:: Selected excerpt ::
The first equity crowdfunding platform has launched in Michigan, MichiganFunders.com.
This is the first platform to be launched under the M.I.L.E Act (Michigan Invests Locally Exemption), which means that all state residents (accredited and non-accredited) can now invest up to $10,000 per investment per year, in startups, existing businesses, and real estate via crowdfunding platforms.
Niles Heron, Chief Business Development Officer at Michigan Funders, added:
"Michigan Funders firmly believes that the pursuit of dreams is an inalienable right, and should not be denied or deferred because of access or wealth. Within that is our belief that investors should be allowed access to investments, and businesses should be allowed access to capital – both within a truly democratic market."
The platform MichiganFunders.com was created by co-founders David Tessler, local attorney Jeffery Freeman, and Niles Heron. The platform uses software from CrowdEngine, a company that provides crowdfunding software solutions for real estate, equity and non-profit, and rewards crowdfunding sites.
Jim Borzilleri, President of CrowdEngine, commented:
"CrowdEngine is proud to have been part of many crowdfunding 'firsts', and this is another key milestone in bringing equity crowdfunding to the world. This is the same technology trusted by investors and entrepreneurs around the world, but now we're enabling a new investment experience for intrastate crowdfunding portals that is accessible, efficient, and secure."
:::
## Problems and tasks
(A) Please list every person named in the crowdfunding announcement.
(B) According to the crowdfunding announcement, how much can Michigan residents invest under the M.I.L.E Act?
:: Supplied material ::
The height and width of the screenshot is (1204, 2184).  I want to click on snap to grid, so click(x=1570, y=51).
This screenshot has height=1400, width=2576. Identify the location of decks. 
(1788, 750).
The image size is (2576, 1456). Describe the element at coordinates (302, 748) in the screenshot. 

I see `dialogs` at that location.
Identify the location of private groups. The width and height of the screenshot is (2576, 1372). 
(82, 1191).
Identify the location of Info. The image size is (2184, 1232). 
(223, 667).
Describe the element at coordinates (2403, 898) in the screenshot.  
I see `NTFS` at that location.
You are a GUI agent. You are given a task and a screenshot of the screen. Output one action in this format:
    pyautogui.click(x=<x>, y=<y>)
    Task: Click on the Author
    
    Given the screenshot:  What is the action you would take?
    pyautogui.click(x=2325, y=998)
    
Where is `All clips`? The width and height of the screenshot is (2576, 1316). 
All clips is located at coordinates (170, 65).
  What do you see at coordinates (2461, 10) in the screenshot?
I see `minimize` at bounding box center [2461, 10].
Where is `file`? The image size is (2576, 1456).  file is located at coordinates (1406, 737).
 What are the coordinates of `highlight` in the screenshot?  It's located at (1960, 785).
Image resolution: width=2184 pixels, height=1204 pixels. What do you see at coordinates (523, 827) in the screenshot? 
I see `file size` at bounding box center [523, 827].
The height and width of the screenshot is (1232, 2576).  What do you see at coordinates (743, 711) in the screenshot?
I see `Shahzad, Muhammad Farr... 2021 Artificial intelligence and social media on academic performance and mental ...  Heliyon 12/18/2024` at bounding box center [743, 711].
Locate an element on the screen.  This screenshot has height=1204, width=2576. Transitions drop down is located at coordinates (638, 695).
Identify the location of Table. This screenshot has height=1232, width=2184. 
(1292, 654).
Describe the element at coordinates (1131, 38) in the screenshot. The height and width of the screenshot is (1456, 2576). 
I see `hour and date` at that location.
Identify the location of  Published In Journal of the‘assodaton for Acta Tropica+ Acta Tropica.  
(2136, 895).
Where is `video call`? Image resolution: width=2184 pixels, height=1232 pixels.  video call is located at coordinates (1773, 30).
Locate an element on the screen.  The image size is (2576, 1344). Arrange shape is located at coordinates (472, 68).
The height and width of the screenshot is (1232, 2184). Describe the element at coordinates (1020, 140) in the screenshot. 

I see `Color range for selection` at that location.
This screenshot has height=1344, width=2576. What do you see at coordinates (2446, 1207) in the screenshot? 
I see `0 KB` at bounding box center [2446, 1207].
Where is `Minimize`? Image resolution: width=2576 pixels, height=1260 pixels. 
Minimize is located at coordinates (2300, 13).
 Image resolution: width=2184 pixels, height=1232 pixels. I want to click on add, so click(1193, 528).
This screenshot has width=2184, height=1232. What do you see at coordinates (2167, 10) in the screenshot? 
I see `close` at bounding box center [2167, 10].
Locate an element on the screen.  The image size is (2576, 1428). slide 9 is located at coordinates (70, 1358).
:::
## Answers to each task
(A) Niles Heron, David Tessler, Jeffery Freeman, Jim Borzilleri

(B) Up to $10,000 per investment per year.